#### Verilen Görev:
"listed (261, 350)" içeren satırdan "Mailing (259, 155)" içeren satıra kadar, iki uç da dahil olmak üzere bütün satırları yeniden yazın. Bunu yaparken "taxes" yerine "fees" koyun ve başka hiçbir şeyi değiştirmeyin.

#### Mevcut Veriler:
________________________________________

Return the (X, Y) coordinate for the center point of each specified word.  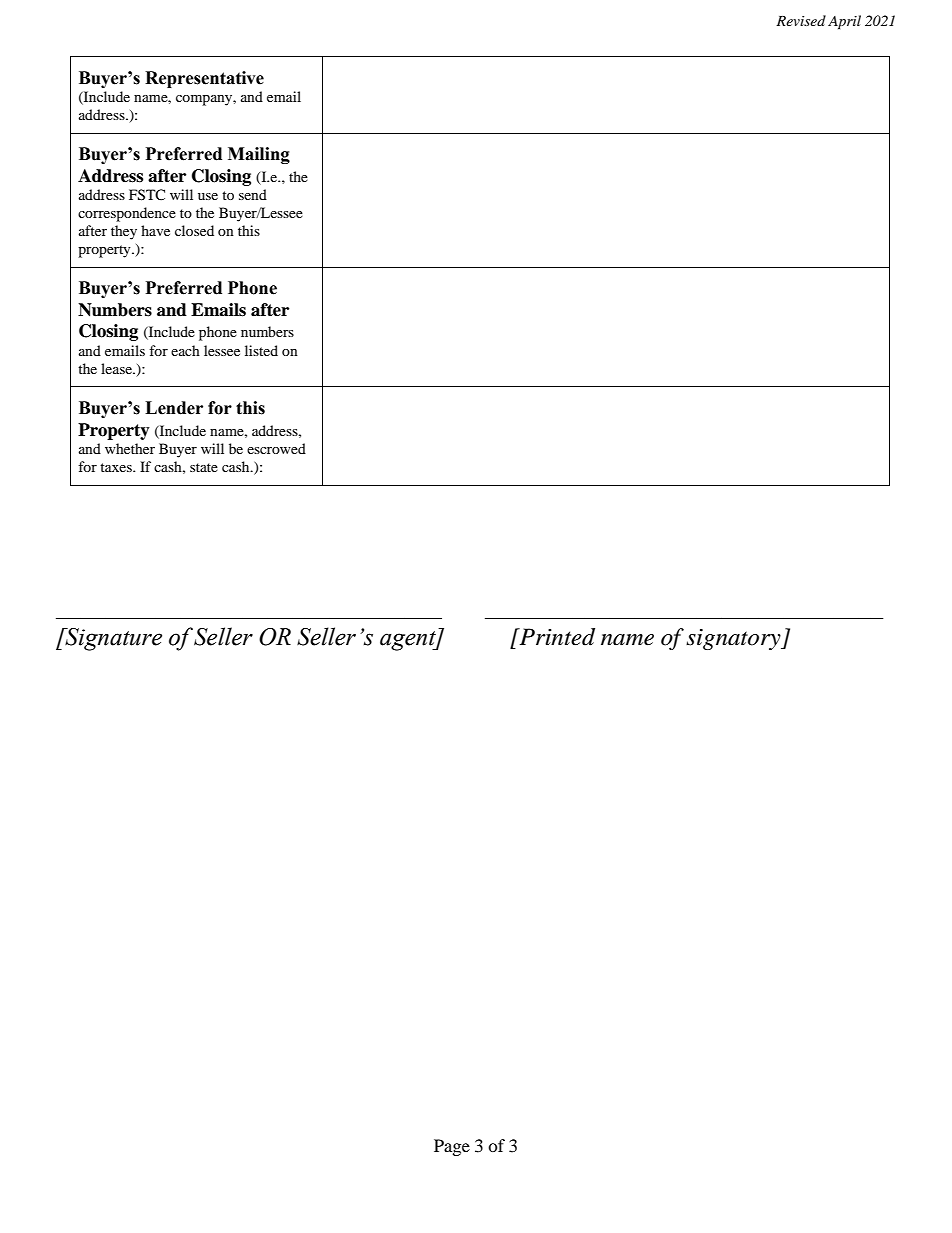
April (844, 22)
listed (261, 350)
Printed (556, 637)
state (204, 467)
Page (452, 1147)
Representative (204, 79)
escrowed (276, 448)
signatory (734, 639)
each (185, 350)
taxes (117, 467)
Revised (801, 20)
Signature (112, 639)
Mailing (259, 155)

________________________________________

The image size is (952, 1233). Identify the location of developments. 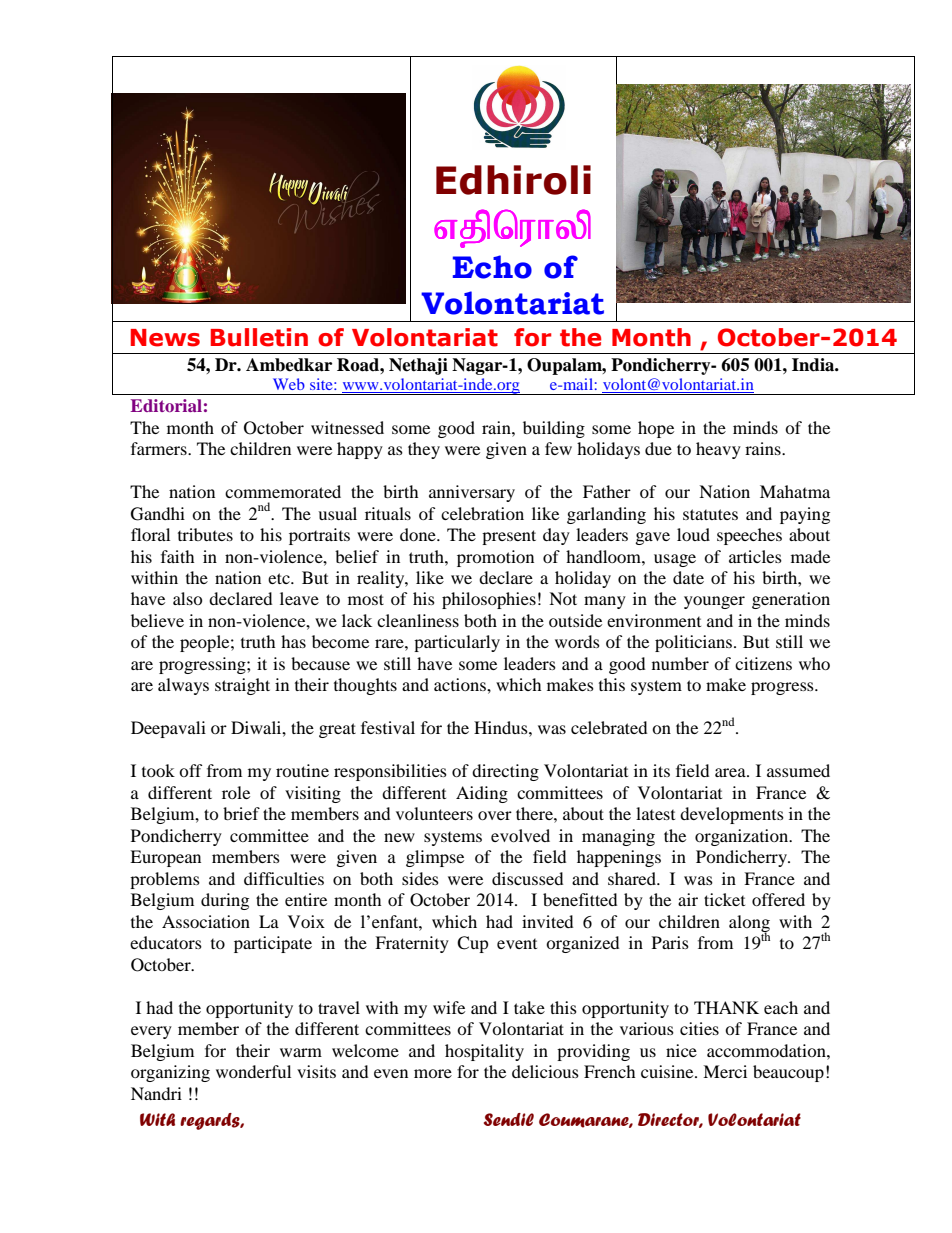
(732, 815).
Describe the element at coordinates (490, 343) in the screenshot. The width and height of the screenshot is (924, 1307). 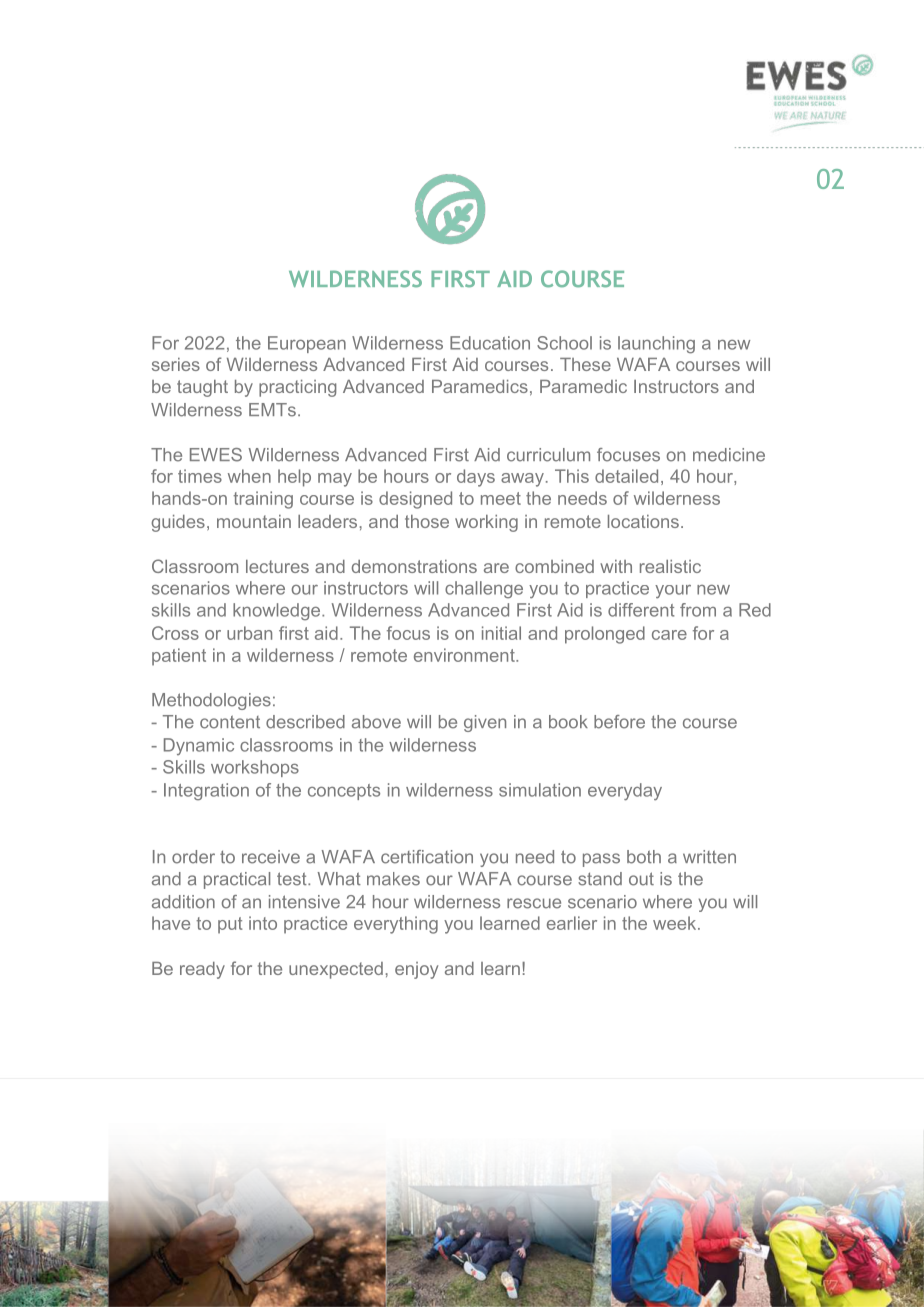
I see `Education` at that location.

________________________________________

#### Görevin Çözümü:
listed (261, 350)
Printed (556, 637)
state (204, 467)
Page (452, 1147)
Representative (204, 79)
escrowed (276, 448)
signatory (734, 639)
each (185, 350)
fees (117, 467)
Revised (801, 20)
Signature (112, 639)
Mailing (259, 155)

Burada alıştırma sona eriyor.